Layer 2 versus Layer 3 HA
Firstly, let’s clarify some terminology with a touch of history. Chassis Clustering is the Juniper/SRX name for the Layer 2 method of HA (described next) and was introduced on the original SRX platforms, all the way back in 2008. This is supported and at the time of writing (November 2024) is still the predominant clustering method used in production on the SRX.
Multi-Node High Availability (MNHA) is the equivalent name for the layer 3 variant of HA. This was introduced roughly 3-4 years ago (range is given since functionality was rolled out over a number of releases). Here’s a key point: MNHA has additional benefits while removing some limitations of chassis clustering. In most cases, we’d recommend anyone deploying new SRXs examine MNHA to see if it is a better fit than chassis clustering.
Let’s look at the details.
Chassis Clustering – How it Works, and Its Limitations
Chassis clustering works by taking two SRX nodes and merging them to make a single logical chassis. We then configure Redundant Ethernet (Reth) interfaces – these are aggregate interface-like constructs that consist of physical links (or vNICs, in the case of the vSRX) from each of the two cluster nodes.
Any IP address assigned to a Reth interface is then a virtual IP, capable of existing on either node depending on which device is master of the Redundancy Group (RG) into which the Reth is placed. The master will now respond to ARPs for the virtual IP; the backup node will not. At failover time, the secondary system will ARP gratuitously as it becomes master, to allow the layer 2 network to adjust the switch table entry for the virtual MAC. The concept can be seen below:
Figure 01: Chassis Clustering Topology
So far, so good. But using redundancy in this way has a couple of significant drawbacks:
- The cluster uses Virtual IPs, in most cases with Virtual MAC addresses underneath, which means that each member must be in the same layer 2 domain.

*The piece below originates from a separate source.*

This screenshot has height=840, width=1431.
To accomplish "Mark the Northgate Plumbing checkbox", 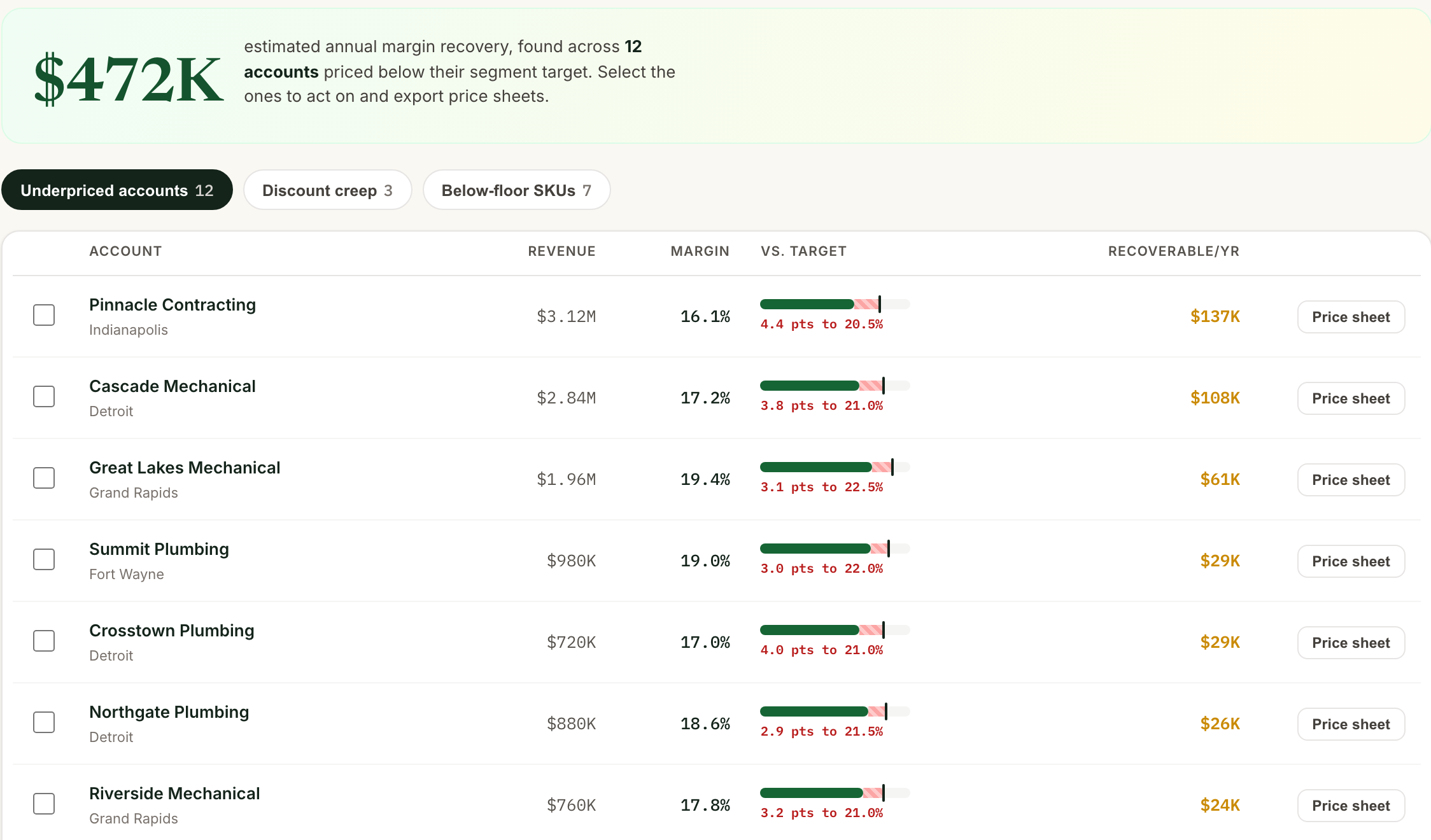I will coord(44,722).

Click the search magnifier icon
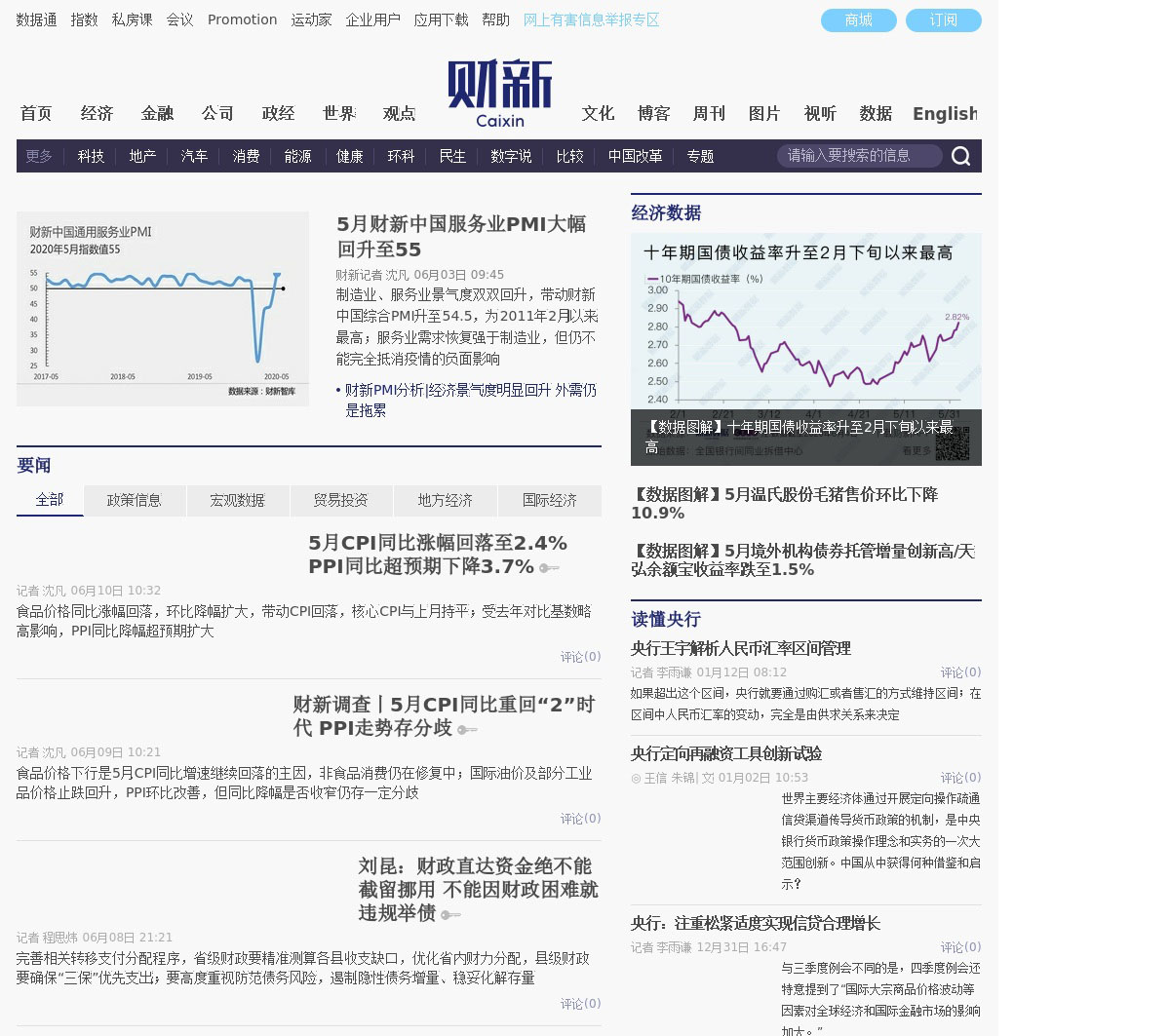[x=960, y=156]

This greatly reduces the ability to provision a ‘geo-redundant’ cluster.
- Chassis clustering uses Active/Passive control planes by design – and non-stop routing for route and peer synchronization is not supported on SRX platforms. This can cause problems in dynamic routing environments where the complete failure of the primary node means adjacencies/peerings must be re-established. Graceful Restart (GRES) can help here but isn’t a silver bullet and longer failover times can be the result. BFD does not help here to speed up failover, unlike with MNHA.
Geo-redundancy for NGFW clusters is a design that is often desirable (and is becoming increasingly so) as architectures change, become more distributed, and so on. Consider PoP, or aggregation sites, or Datacenters, where the use of a cluster spanning the locations may be both cost-effective and technically superior. L2 HA means layer 2 stretches between these sites – and even if such infrastructure is available, other problems (such as the A/P control plane problem described above) still exist.
The solution? Layer 3 HA, or MNHA.
Multi-Node High Availability (MNHA)
MNHA has been available on SRX platforms for some time, but generally, 21.4 is considered the first release with full support. Note that various new features and enhancements have come with recent Junos versions – such as asymmetric flow support in 23.4. It’s a good idea to check Pathfinder for details on which MNHA features are in which release if you are planning to deploy or migrate to MNHA.
So how does it work? The concept: from a network perspective, each SRX node in the cluster is completely standalone. So, in most cases, there are no interface VIPs or underlying VMACs as per chassis cluster – the cluster members have their own IP addresses, BGP peerings, routing policies, and so on. Note that for sessions to sync, the same physical and logical forwarding interfaces must be defined on the two nodes. That’s to say, for example, you can’t have your trust interface as ge-0/0/0 on one node and ge-0/0/2 on the other.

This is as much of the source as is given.